▸ CHALLENGE
Please continue the guide to the New Demographics Targeting framework, picking up right after its last sentence.

▸ DOCUMENT SEGMENT
• • •

Why this framework exists

New Demographics Targeting replaces traditional demographic segmentation (age, gender, income, location) with psychographic segmentation based on shared interests, passions, skills, beliefs, and values. In the microbusiness world, your ideal customers are united by what they care about, not by where they live or how old they are.

This framework emerged from Guillebeau's observation that his own audience -- and the audiences of many successful microbusinesses -- defied traditional categorization. His readers spanned all ages, genders, income levels, and geographies, but shared a common trait: they wanted to live unconventional, remarkable lives. Similarly, Kinetic Koffee Company found its market not through traditional coffee demographics but by targeting outdoor enthusiasts -- cyclists, skiers, and backpackers.

The practical implication is profound: instead of trying to segment your market by traditional categories, identify the shared values and passions that unite your potential customers and build your brand, messaging, and community around those shared identities.

Core principles

5 total
  1. Shared values and passions define your market better than age or income
  2. Traditional demographics can be meaningless for microbusinesses
  3. The Internet has made it possible to find and connect with value-aligned customers anywhere
  4. Your target market is the group of people who share the worldview your brand represents
  5. Sometimes the most important pivot is not what you sell but who you sell to

Steps

4 steps
  1. Profile Your Best Customers by Values
    Look at your existing customers or audience and identify what they have in common beyond demographics. What do they believe? What are they passionate about? What lifestyle do they aspire to? These shared traits are your new demographics.

• • •

▸ INFORMATION SUPPLIED

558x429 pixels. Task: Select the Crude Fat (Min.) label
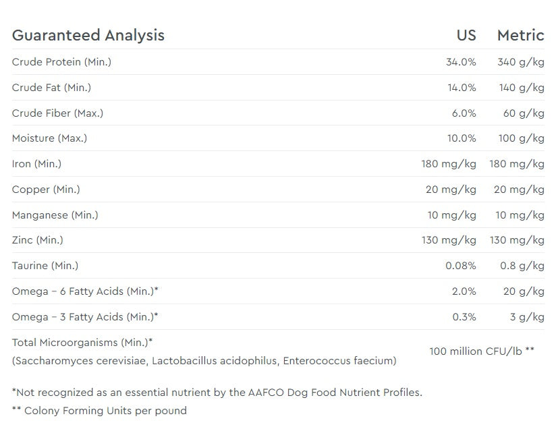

• • •

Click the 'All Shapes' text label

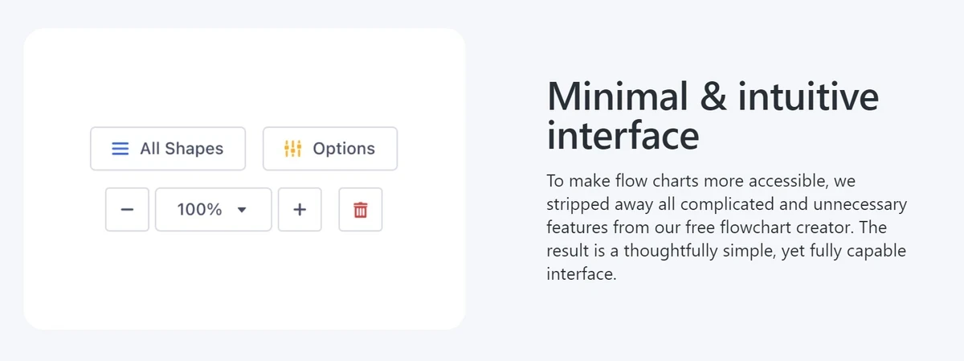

• • •

▸ WRITTEN RESPONSE
  2. Rewrite Your Customer Persona
    Replace demographic descriptions with psychographic ones. Instead of 'women aged 25-40 with household income over $75,000,' write 'creative professionals who value independence and want to build something meaningful on their own terms.'
  3. Find Where Your Tribe Gathers
    Identify the online communities, forums, social media groups, events, and publications where people with your target values spend their time. These are your outreach channels.
  4. Align Your Brand Messaging
    Update your website, marketing materials, and content to speak directly to the shared values and passions of your audience. Use language that signals tribal identity and shared worldview rather than generic demographic appeal.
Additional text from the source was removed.